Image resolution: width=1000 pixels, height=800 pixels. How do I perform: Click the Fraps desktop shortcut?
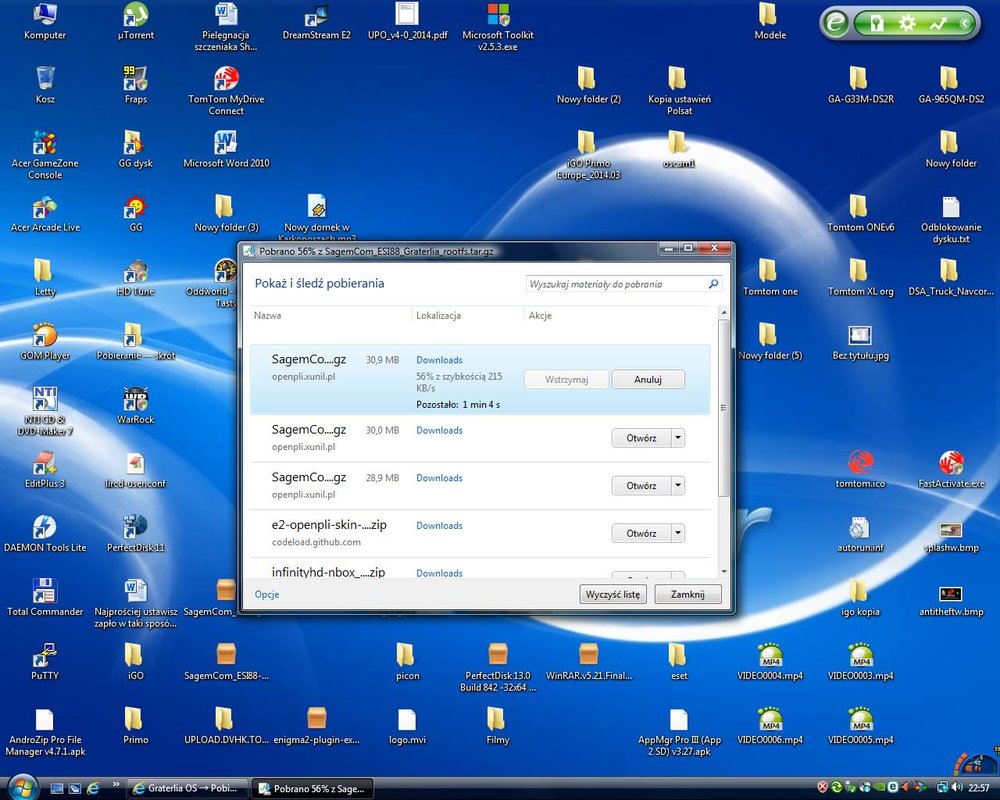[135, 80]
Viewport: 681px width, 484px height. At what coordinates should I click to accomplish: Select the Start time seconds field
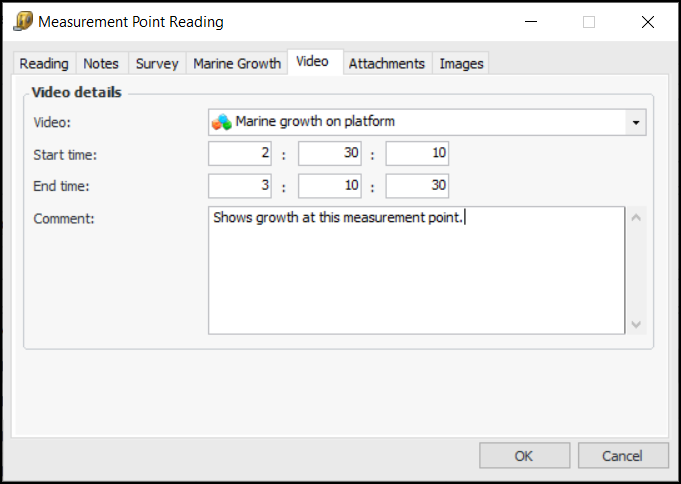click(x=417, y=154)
---
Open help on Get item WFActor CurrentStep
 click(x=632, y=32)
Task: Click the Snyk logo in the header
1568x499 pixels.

* [DIRECTIONS FOR THIS TASK]: For the listing above, print only the lines starting at the line containing "Open help on Get item WFActor CurrentStep" and ending at the line containing "1568x499 pixels.", exactly, both included.

* [RESPONSE TO THIS EXERCISE]:
Open help on Get item WFActor CurrentStep
 click(x=632, y=32)
Task: Click the Snyk logo in the header
1568x499 pixels.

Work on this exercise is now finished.